* What the task requires: Lines below starting with the line with "The width and" and going on through the line with "Click the line" must be output exactly; the rest of the records must be left out.

* Input material:
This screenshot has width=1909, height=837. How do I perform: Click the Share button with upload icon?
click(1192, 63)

--

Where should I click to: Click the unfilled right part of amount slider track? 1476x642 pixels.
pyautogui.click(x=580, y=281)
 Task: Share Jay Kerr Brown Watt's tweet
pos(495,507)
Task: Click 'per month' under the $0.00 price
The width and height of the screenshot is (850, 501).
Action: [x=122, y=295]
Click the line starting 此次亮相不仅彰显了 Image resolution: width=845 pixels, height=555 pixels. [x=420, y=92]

--

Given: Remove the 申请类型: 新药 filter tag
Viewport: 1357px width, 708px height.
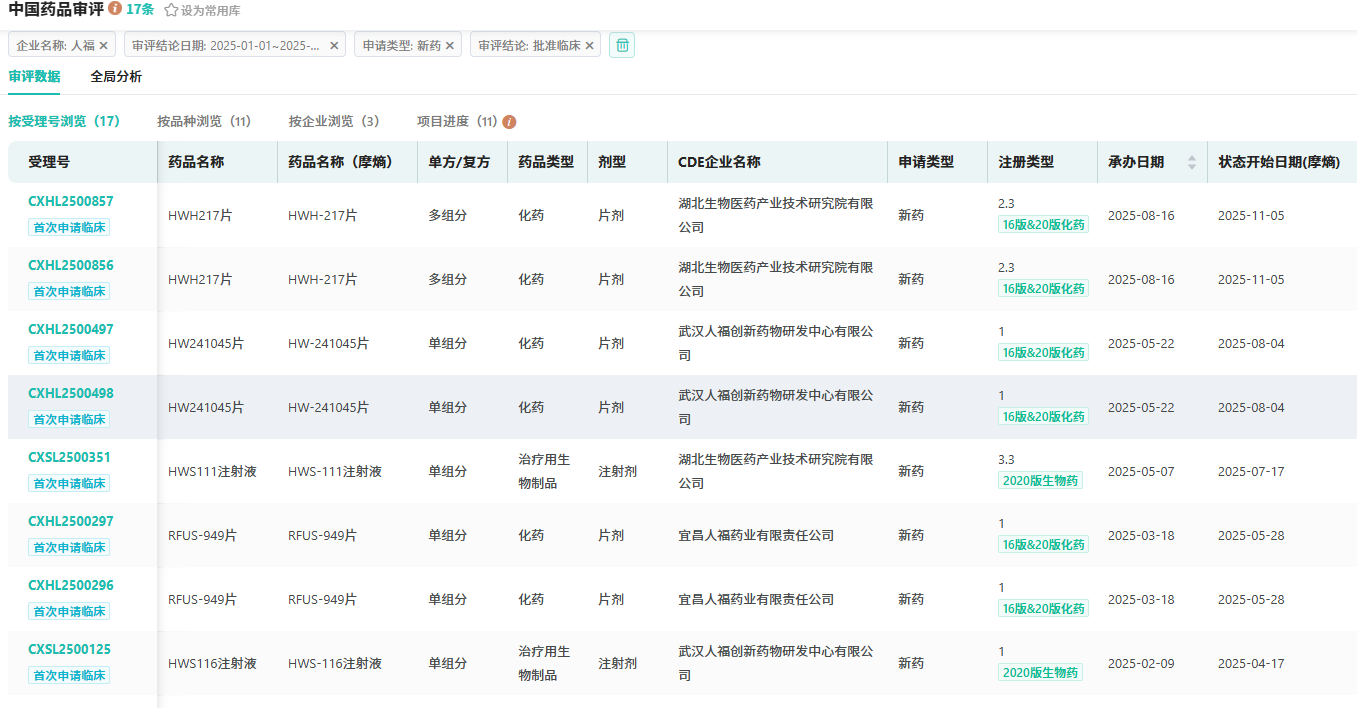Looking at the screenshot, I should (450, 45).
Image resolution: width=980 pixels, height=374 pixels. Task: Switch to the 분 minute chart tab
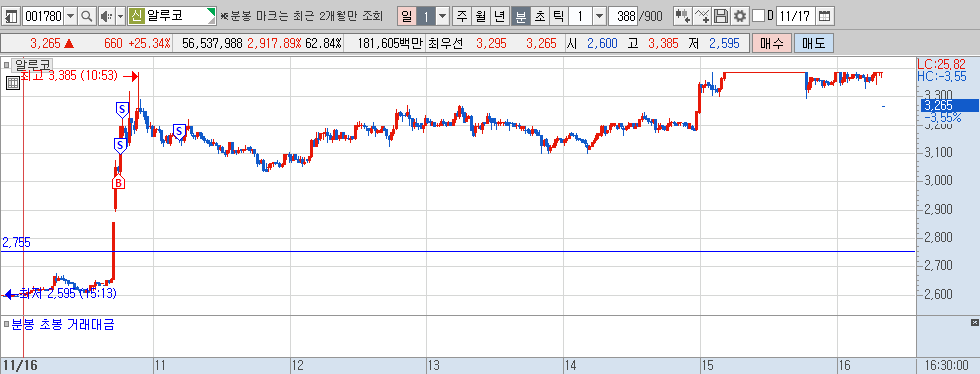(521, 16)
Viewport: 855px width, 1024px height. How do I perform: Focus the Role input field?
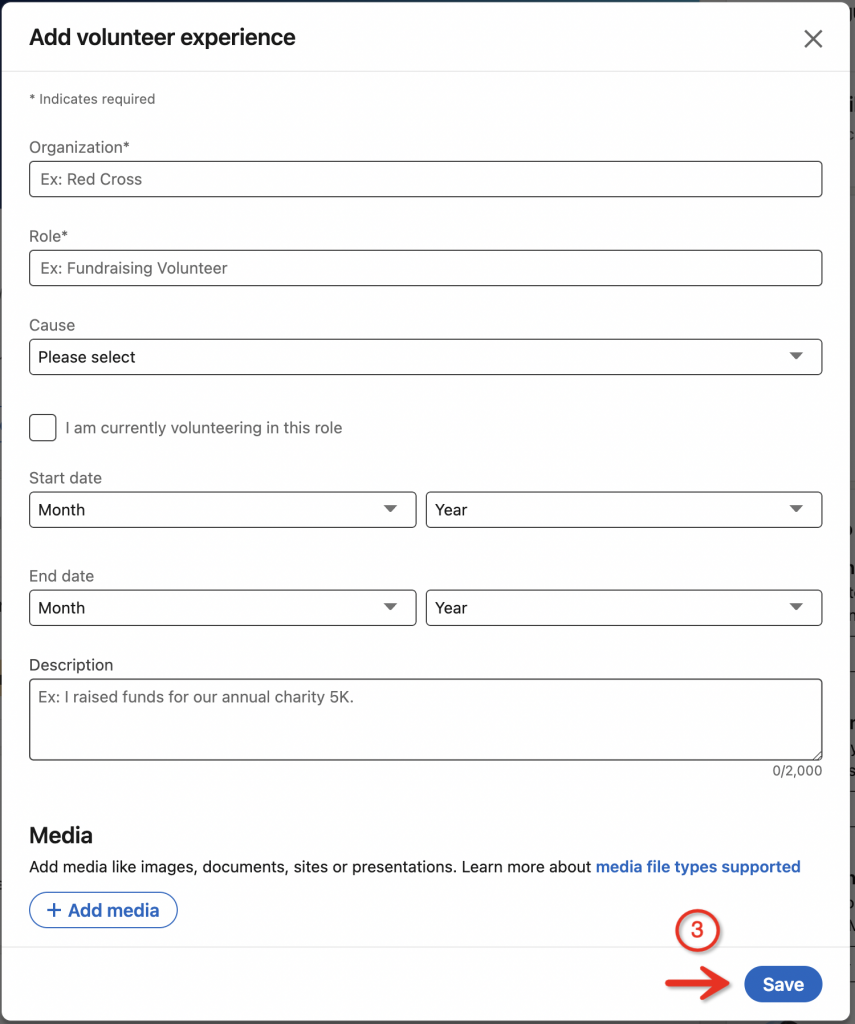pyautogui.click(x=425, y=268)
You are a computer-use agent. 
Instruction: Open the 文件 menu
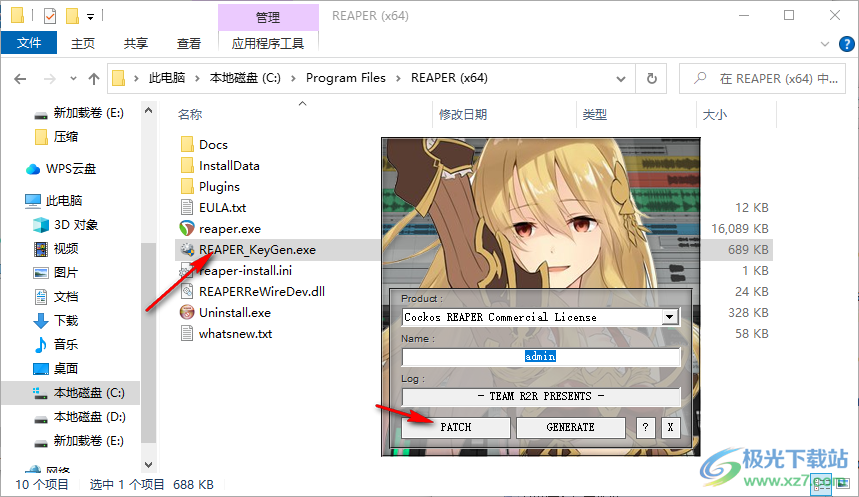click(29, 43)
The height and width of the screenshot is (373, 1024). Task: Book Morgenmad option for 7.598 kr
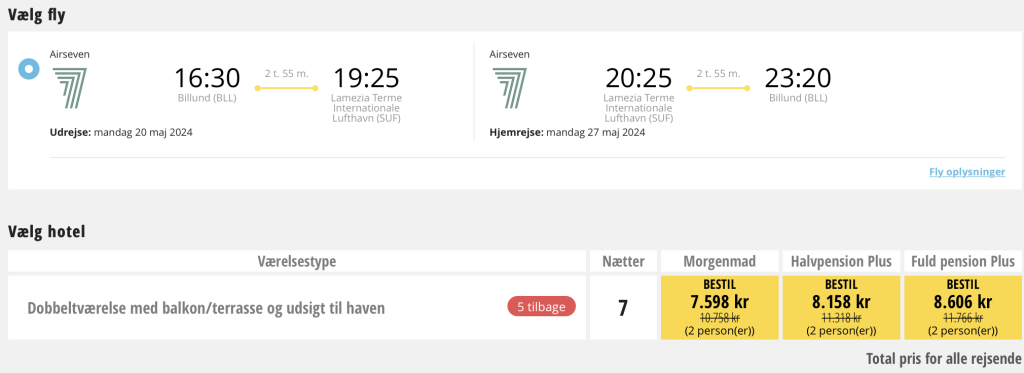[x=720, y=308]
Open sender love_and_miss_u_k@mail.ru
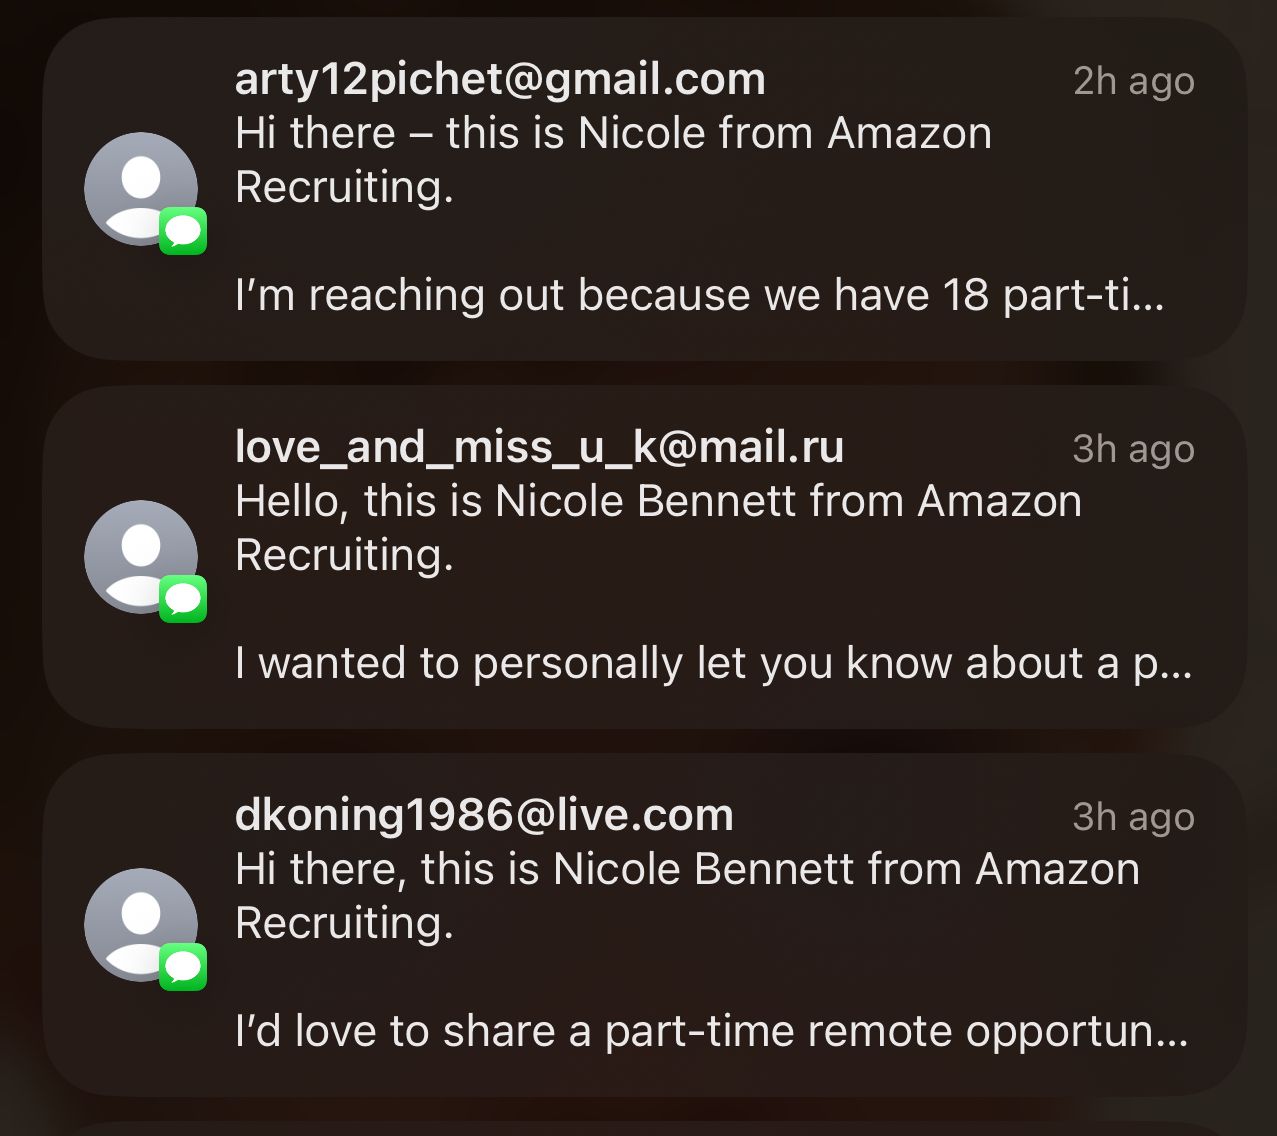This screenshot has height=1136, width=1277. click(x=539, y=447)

* Result:
The width and height of the screenshot is (850, 501).
Action: [x=122, y=295]
Click the line starting 此次亮相不仅彰显了 Image resolution: width=845 pixels, height=555 pixels. [x=420, y=92]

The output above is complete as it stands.